# Can the theory of elliptic functions developed from purely geometric considerations?

I always had this question, but was unable to get a definitive answer to it.

There is the theorem of division of the arc length of the lemniscate with ruler and compass. So I always wondered, is it possible to reconstruct the theory of elliptic functions from purely geometric considerations? If this is possible, then to what extent?

Geometric means geometric constructions to prove main formulas but without use of functions of complex variables.

Note that I don't imply that this geometric theory would be practical.
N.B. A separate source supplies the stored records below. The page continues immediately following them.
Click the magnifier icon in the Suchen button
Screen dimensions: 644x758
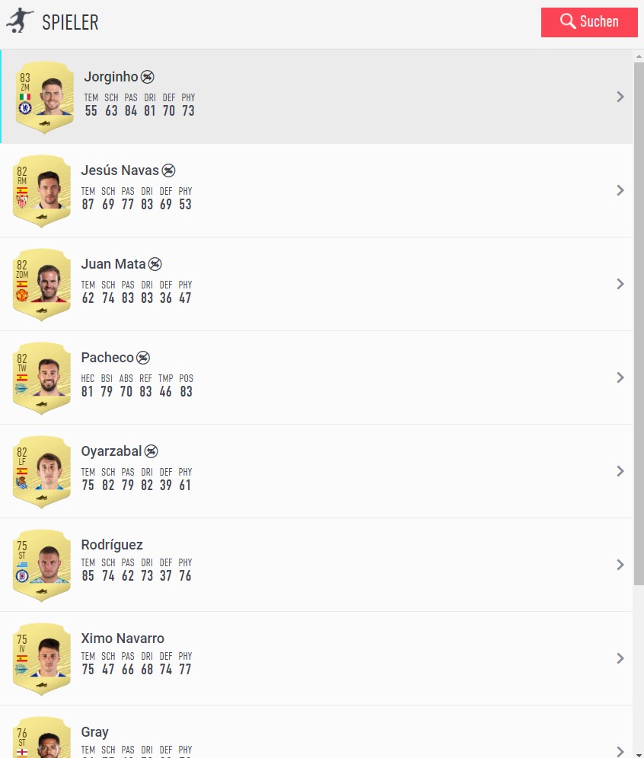(568, 21)
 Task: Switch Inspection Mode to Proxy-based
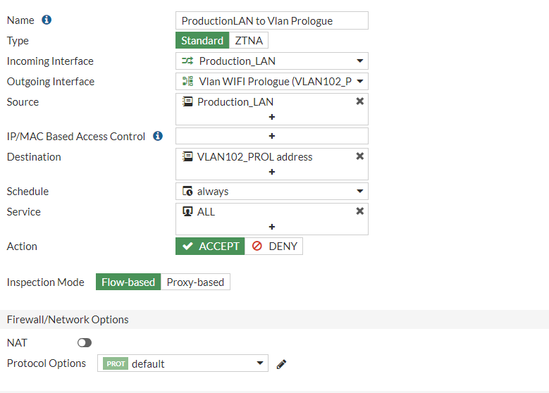[x=195, y=282]
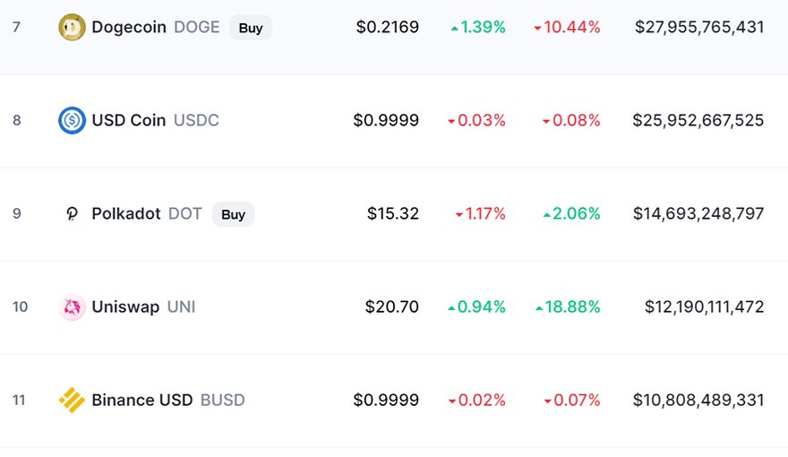788x457 pixels.
Task: Open the Uniswap name link
Action: [125, 306]
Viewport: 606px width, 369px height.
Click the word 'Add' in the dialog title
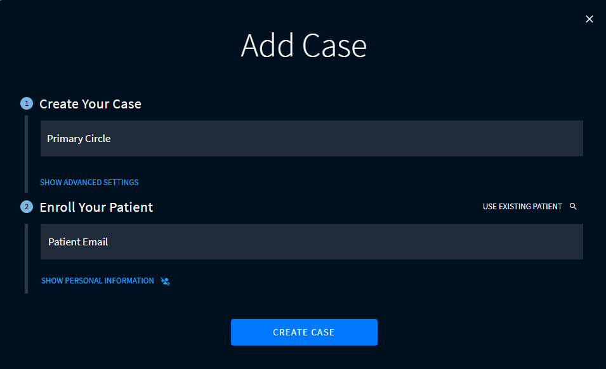pyautogui.click(x=267, y=46)
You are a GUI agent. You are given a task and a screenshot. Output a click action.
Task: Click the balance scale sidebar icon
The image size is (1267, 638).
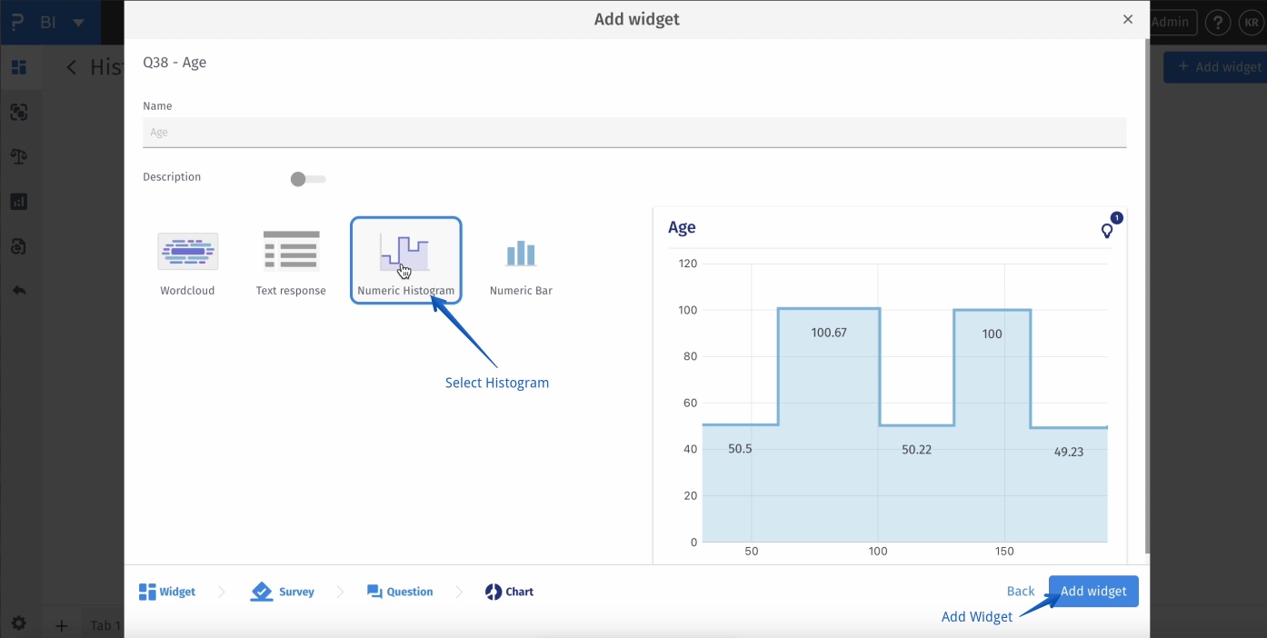tap(19, 156)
From modern standpoint, this construction probably will be considered as a waste of time. I'm interested in the theoretical possibility of such a development. Also I'm interested in understanding the intuition behind such a development, why it is possible?

• The Jacobi elliptic functions $sn$., $cn$, and $dn$ are constructed geometrically from an ellipse of excentricity $k$ in exactly the same ways as $\sin$ and $\cos$ from a circle. Sep 16 at 15:12

One possible source is the book

• Lawden, D. F. Elliptic functions and applications, New York, NY etc.: Springer-Verlag, 1989, doi:10.1007/978-1-4757-3980-0,

(esp. Ch. 4 Geometrical Applications). In partiqular it contains the proof of addition theorem for Jacobi elliptic functions based on the formulae of spherical trigonometry. Probably many such gems are collected in old books. In partiqular this (Legendre's) proof is presented in the book

• Cayley, A. An elementary treatise on elliptic functions 2nd ed. Dover Publications, Inc., New York, 1961 (p. 27) (Internet Archive version).

One more collection is the dissertation

Also there is a special book

• Dragović, V. & Radnović, M. Poncelet porisms and beyond. Integrable billiards, hyperelliptic Jacobians and pencils of quadrics. Basel: Birkhäuser, 2011, doi:10.1007/978-3-0348-0015-0

about geometry, billiards and (hyper)elliptic curves.

Some elementary parts of the theory of elliptic functions can indeed be developed in this way. To those books listed by Alexey Ustinov I can add a large treatise by G. Halphen, Traité des fonctions elliptiques et de leurs applications (JFM 22.0447.01), (BnF) in 3 volumes, published in 1886-1890.

He never misses a opportunity to give a geometric proof of some theorem, when available.